I am Superman. Or I would be, if there wasn't one niggling skill that eludes me. I can't get to sleep.

In theory, falling asleep is easy. You lie down, close your eyes and enter shutdown mode. Simple. Simpler than using a pencil. Unless, like me, you have a brain that finds it hard to shut up. During the day, you can distract it with books and websites and conversations and so on. But at night, in a dark, quiet room, there is no escape. While your body tries to drift away, your brain fidgets restlessly in your skull, huffing like a backseat child , kicking its shoes into your back every four seconds and asking stupid questions. It fiddles with dark thoughts, breaking off now and then to hum a theme tune. And it incessantly moans about the length of the journey.

And after an hour of this, your body starts joining in. Suddenly, nothing feels right. It's too hot. Or too cold. There's a cramp in your neck. So you shift about, trying to find an optimum position of comfort. But there is none. Lie on your side and your arm is in the way. Lie on your back and your head wants to roll left or right.

As for lying on your stomach - only a psychopath would try that. You can't breathe, for God's sake.

Before long, two hours have gone by, so you start worrying about how late it is. Congratulations. Now you're doomed. Straining to lose consciousness, aching to sleep, doomed. You worry about tomorrow. The more important tomorrow is, the worse it gets. All those things to do, and you're going to feel as if you've been beaten up.

Someone once told me that if you want to know how you're going to feel in a decade's time, you should stay awake all night and go into work. It simulates 10 years of ageing apparently. I've done it many times, and it's always grim. There's a bad taste in your mouth and a despairing ache behind your eyes. You feel clammy and anxious. Your clothes stick to you. You look and feel like Pete Doherty wheezing over the finish line of an 888-mile fun run. Sometimes, a weird hysteria takes hold of you, and the strangest things become amusing. I once laughed out loud at an LED sign on the London Underground that said "NEXT TRAIN APPROACHING". For some reason my sleep-deprived mind found it hilarious. It's temporary insanity.

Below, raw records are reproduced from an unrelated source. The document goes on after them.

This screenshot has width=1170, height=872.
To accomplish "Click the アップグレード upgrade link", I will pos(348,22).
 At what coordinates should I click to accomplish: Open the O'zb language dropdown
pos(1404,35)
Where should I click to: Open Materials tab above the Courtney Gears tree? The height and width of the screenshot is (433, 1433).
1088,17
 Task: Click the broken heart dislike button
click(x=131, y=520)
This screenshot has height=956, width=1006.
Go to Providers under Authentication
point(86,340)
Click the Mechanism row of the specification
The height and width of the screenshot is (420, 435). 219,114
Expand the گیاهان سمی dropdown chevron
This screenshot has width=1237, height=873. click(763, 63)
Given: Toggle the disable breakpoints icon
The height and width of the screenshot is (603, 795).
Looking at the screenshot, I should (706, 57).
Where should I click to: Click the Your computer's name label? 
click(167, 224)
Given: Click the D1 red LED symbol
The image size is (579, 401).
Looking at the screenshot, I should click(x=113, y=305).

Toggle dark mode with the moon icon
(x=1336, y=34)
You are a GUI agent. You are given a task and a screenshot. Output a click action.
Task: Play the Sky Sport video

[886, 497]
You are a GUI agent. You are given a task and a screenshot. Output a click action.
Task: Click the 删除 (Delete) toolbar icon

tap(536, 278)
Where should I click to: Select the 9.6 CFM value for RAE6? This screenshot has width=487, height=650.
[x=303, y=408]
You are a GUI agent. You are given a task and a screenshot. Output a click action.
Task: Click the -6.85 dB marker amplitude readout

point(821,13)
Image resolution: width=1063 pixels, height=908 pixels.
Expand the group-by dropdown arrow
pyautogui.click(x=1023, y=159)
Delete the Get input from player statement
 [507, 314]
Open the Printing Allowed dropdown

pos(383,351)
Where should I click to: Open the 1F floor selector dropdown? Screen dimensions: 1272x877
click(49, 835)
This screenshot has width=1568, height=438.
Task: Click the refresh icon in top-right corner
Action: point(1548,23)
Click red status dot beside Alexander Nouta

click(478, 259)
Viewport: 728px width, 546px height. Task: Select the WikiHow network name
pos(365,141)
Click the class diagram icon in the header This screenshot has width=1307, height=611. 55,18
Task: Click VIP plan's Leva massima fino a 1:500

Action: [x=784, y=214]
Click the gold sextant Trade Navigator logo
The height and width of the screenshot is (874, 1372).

Clearly, this is a situation to be avoided at all costs. So you lie in bed, straining to sleep, alternating between despair and fury, until you reach your cut-off point. Mine is 7am. By 6am, I've generally given up, and I'm on the sofa staring mournfully at GMTV, resigned to staying awake, but then 7am rolls round and I can't fight exhaustion any longer. And then I'm a frozen corpse. I stay dead to the world through alarms and phone calls, and on one occasion, a fire drill. Some time around 11am, I wake in a frothing panic, late for everything, condemned to play catch-up for the rest of the day.

All of which gives me more to worry about later. At night. When I'm trying to sleep. The cycle continues. The bastard thing."